With the pictures left out, please return exactly the line holding "How do I perform: Click" and each following line until the entries end.

Saved data entries
--
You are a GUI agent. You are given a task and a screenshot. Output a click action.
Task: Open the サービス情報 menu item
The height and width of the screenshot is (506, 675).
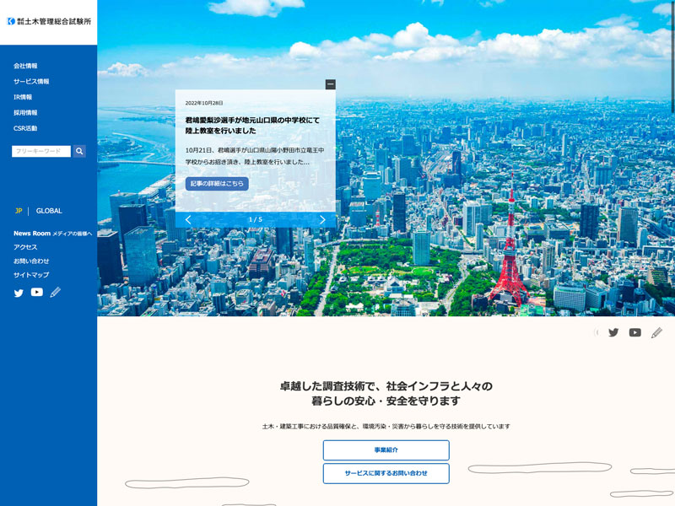coord(31,82)
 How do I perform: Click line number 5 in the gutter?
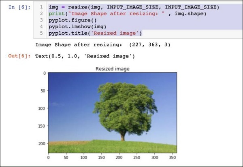tap(41, 33)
--
_Reply_
 How do I perform: Click line number 5 in the gutter?
tap(41, 33)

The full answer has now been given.